Guenter B. Risse’s Mending Bodies, Saving Souls: A History of Hospitals is a good example of this second reason. It took me about nine months to slog through, and, while I’m glad I put the work in, I’m not sure I would recommend it to others.

I’d had this book on my shelf for several years and had made it a goal of my summer sabbatical to crack into it. My interest in the history of medicine comes from my interest in the institutions historically built by Christians. I knew that hospitals were a Christian invention, but I wanted to know the details of their development. Many of the pillars of our society came as the fruit of Christian charity and sacrifice but have now been taken over by either the government or secular leadership.

Many Christians in our day believe the medical establishment needs disruption just as much as the educational establishment.

Because of that, many people have become disenchanted with some of the core institutions of our society. Education is an example of this, which is why our church has been involved in the classical education renaissance. At the same time, many Christians in our day believe the medical establishment needs disruption just as much as the educational establishment. 

Reading Bisse’s treatment of medical history convinced me that this is something Christians really need to think about. Jesus came to earth, and his ministry largely looked like teaching people’s minds and healing their bodies. It is no wonder that, for centuries, schools and hospitals have been two of the key institutions created by Christians and the church.
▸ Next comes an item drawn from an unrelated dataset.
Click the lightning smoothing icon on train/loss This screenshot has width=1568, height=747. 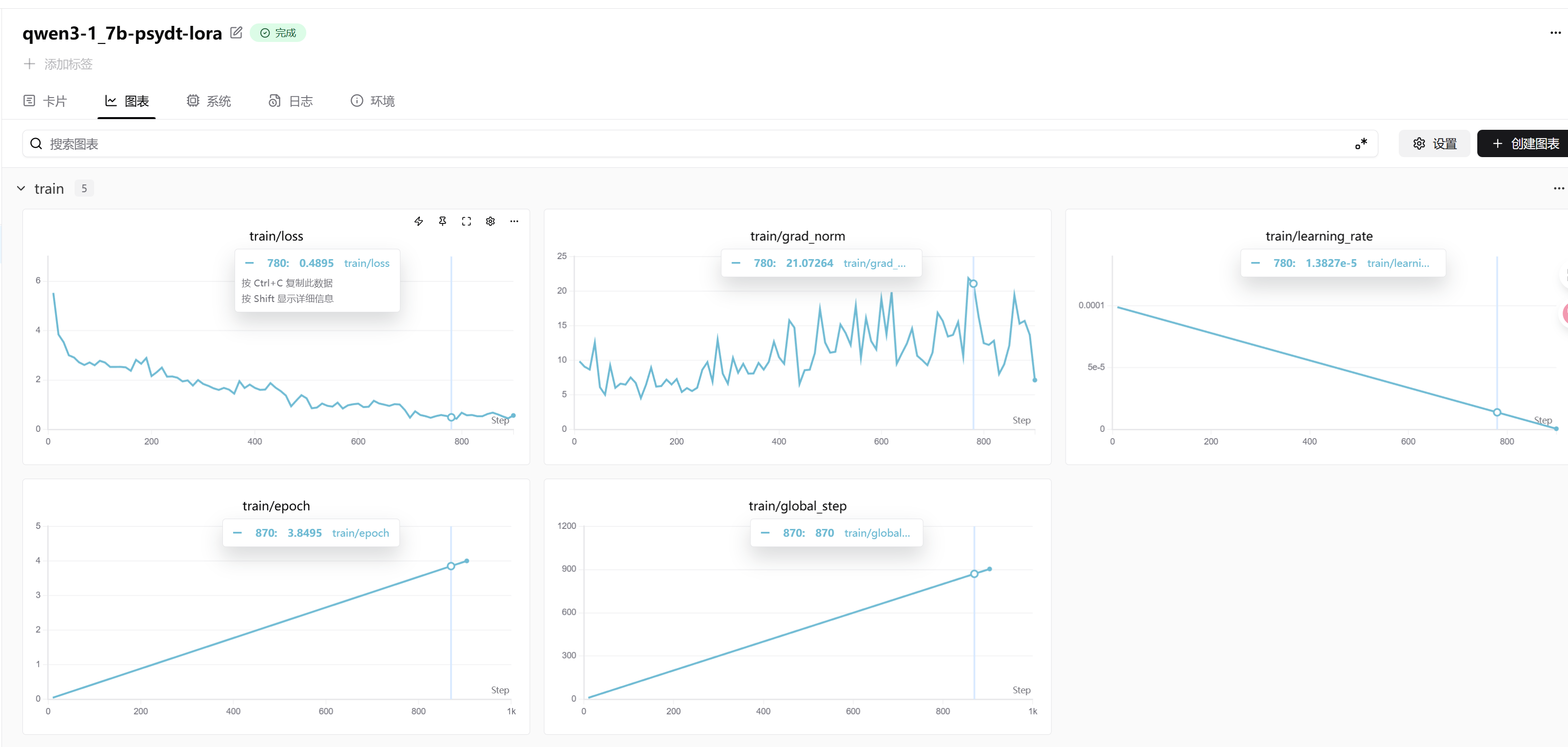[419, 222]
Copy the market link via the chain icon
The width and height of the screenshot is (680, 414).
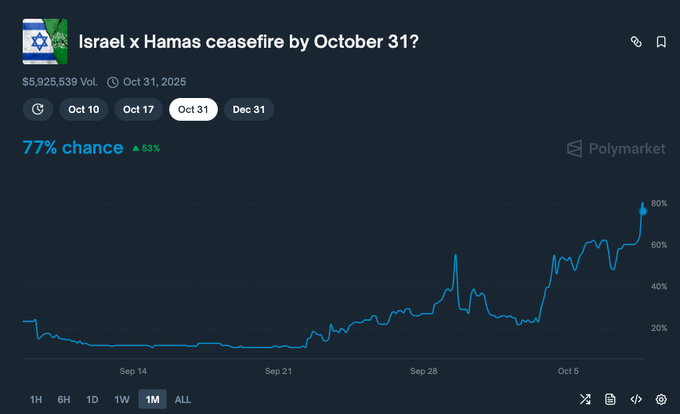(635, 42)
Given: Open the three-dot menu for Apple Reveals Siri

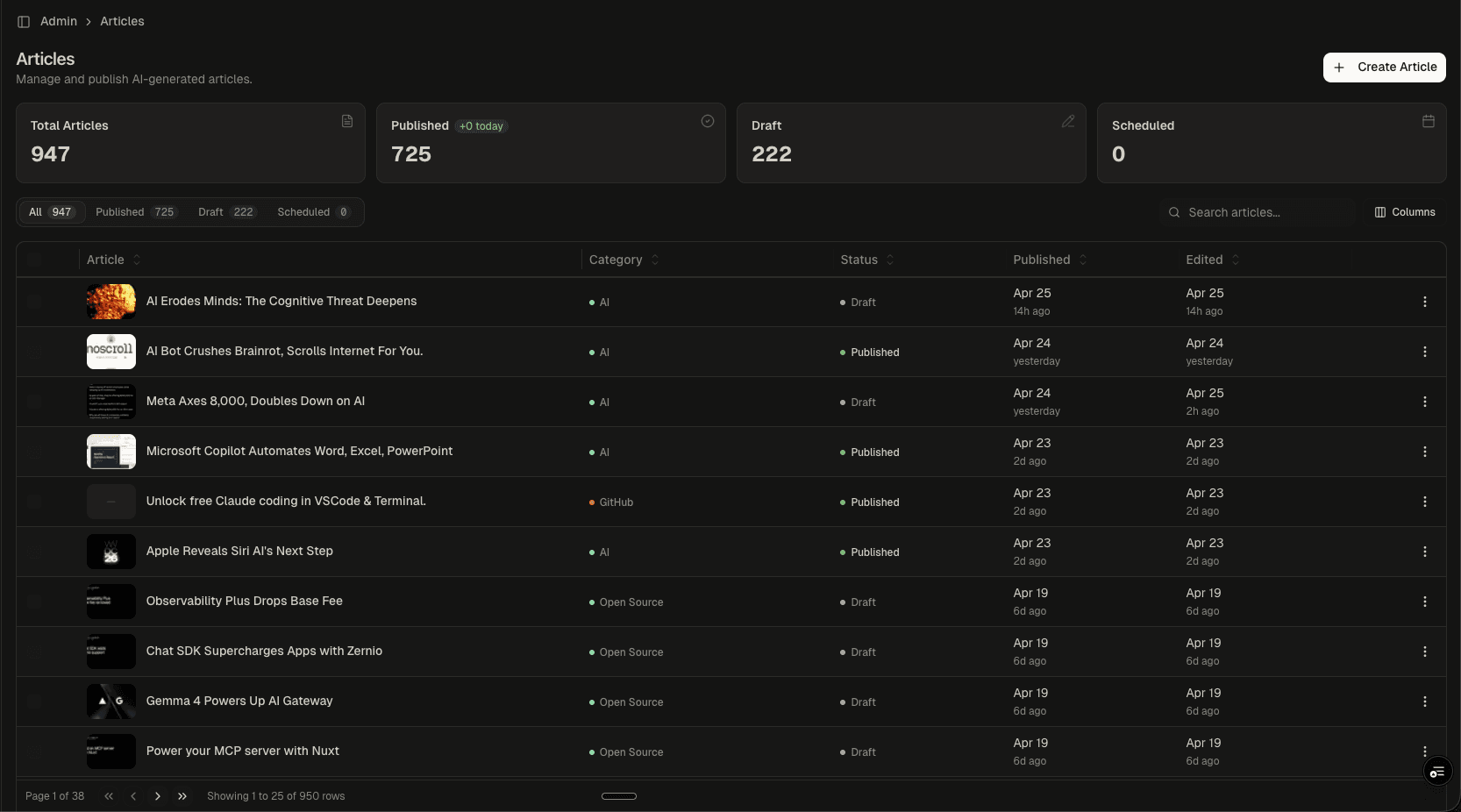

While reading this book, I actually started playing tennis with one of the former finance directors from St. Joe’s here in Bellingham (he later became the CEO of Peace Health Ketchikan, AK). He told me how he could see the gradual transition over the course of his career: more hospitals quit being religious ministries of compassion and became profit-seeking businesses. It surprised me that as recently as the 1980s, Peace Health had Roman Catholic nuns serving as CEOs. 

The profoundly religious heritage of hospitals came through in Mending Bodies, Saving Souls. I gleaned many insights, but I’d like to highlight four that struck me the most.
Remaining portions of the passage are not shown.